一晃数日过去,
天气便渐冷了下来。匪年离程在即,杳杳将他的行囊点了又点,生怕落下些东西。
大舅舅这场闷气生得时间长,
到此时还未气消。
大舅母心疼这两个孩子,同知闲一起送了些东西过来叫匪年路上吃。
杳杳叮嘱他,“这一包是我替陆家哥哥陆昶晟准备的,你到了他府上把这东西交给他,也算是我的一份心意。”
又说,
“哥哥路上要註意身体,
此去路远,每日要好好休息,
到了那边也是。”
哥哥要在长守那边一直待到放榜,
这一去便又是两个多月的时间。
“等到放榜的时候,
千万记得送信到京城给我说一声
。你路上不不必着急往回赶,
省着力还得准备着明年的京试。”
杳杳嘱咐了几句,
匪年只说:“哥哥是大人了,这一路该做些什么我心裏有数。”
匪年伸手抚了抚妹妹的莹莹小脸,“你在府裏也要多听听大舅母的话,
大舅舅和大舅母两个人为咱们着想,
听他门的总不会有错。遇到事情便跟知闲两人一块商讨,
不要自做决定,
恐会后悔。”
彼此似乎还有好多的话要说,
只是时间不等人。匪年看了又看,
终于还是狠下心扬鞭上马,
飞驰而过。
送走了匪年,
杳杳心裏好似缺了一块,做什么都打不起精神。
知闲便想着邀她到城外道观裏给匪年求签。
“显圣真君看你如此挂念哥哥,
也得让匪年考个状元回来才行。

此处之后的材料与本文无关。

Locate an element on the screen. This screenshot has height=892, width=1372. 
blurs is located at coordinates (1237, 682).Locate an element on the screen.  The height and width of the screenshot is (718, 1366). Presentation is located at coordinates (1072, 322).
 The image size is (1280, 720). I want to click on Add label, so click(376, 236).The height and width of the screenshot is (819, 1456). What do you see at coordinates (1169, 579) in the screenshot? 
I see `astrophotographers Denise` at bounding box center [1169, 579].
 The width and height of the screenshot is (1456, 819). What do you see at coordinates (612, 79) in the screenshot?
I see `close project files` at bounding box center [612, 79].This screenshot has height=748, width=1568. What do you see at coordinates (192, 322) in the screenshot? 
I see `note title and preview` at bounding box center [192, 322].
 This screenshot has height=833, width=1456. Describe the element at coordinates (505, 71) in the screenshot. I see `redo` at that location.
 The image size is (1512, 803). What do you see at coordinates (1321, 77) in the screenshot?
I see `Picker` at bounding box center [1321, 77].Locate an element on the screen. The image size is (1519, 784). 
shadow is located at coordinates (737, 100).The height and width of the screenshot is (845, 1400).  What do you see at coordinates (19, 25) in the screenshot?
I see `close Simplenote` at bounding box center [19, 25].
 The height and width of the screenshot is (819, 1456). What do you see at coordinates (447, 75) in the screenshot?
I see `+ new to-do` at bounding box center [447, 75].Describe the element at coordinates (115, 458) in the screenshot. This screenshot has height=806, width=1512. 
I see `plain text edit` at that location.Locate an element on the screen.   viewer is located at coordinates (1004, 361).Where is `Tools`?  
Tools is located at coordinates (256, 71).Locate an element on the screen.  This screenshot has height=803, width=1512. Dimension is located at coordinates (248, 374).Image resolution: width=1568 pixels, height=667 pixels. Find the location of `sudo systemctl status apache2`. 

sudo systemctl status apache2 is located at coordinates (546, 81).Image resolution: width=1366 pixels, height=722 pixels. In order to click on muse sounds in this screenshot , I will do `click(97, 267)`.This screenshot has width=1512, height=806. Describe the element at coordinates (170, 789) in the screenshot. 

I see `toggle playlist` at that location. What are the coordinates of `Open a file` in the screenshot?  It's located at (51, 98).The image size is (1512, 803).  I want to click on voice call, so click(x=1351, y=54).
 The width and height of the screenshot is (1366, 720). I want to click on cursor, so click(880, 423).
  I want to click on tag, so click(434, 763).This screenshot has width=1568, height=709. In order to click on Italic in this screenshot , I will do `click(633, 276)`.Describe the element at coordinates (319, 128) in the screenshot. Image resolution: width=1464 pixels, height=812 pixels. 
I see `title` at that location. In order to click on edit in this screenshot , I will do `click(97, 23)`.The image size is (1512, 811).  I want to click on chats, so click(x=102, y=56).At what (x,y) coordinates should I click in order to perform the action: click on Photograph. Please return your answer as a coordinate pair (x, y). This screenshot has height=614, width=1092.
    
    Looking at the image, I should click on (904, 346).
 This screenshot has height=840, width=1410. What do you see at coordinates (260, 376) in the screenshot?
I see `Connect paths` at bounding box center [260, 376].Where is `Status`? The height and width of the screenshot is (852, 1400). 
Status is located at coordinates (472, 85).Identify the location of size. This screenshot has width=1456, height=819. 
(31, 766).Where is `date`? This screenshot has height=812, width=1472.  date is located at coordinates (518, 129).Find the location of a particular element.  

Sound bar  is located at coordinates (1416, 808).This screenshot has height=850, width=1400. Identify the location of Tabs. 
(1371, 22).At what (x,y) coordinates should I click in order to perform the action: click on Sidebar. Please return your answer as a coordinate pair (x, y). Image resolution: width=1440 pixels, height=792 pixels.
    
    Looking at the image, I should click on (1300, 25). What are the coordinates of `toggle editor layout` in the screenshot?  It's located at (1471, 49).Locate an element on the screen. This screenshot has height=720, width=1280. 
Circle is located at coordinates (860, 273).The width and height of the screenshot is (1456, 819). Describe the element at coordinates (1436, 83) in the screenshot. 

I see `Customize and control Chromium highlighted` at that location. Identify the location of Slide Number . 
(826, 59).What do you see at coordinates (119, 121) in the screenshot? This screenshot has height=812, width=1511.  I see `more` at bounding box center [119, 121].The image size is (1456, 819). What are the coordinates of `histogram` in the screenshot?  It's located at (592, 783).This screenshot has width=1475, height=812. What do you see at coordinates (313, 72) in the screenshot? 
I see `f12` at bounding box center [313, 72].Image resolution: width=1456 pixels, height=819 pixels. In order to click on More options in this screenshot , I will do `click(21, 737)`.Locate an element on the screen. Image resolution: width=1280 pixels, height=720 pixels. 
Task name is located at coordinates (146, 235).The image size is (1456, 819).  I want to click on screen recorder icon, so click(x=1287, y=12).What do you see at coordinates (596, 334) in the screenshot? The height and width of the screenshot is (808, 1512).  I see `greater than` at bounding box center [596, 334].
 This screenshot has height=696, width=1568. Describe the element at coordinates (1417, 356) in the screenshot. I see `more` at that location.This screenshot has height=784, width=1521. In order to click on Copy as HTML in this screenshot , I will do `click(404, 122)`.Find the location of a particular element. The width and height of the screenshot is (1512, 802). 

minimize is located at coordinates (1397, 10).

”
杳杳同她在车中坐着,随口无意说到,“四舅舅这样的人物连同你的范司俍范大人都得的是探花,我若替哥哥去肖想状元,那不是异想天开一般。”
知闲笑容裏都盛满了甜蜜,两人都偷偷笑出声来。
说起范司俍,杳杳又念叨着,“进了秋天,你婚事也渐近了。”
“那时候哥哥也该回了京城,大事都定了下来。”
杳杳掰着指头数,“我那裏还有好几块上好的木料,过几天送到你那裏去,给你打个拔步床怎么样,你喜欢什么纹样,喜鹊登枝还是鸾凤和鸣?”
知闲便看着她给自己张罗。
“你总说我,可给你自己想了。”
杳杳从数指头中抬起头来,“我自己要想什么?”
“可有喜欢的,年后你十六了,按说是早该定亲的了。”
杳杳捧着脸摇头,“哥哥都还未曾考虑,我现在就想这个,为时过早了些吧。”
“女孩子不比男子,自然要早早考虑着,匪年志向远大,估计要等着金榜题名方才能计较这个,你如何等得?”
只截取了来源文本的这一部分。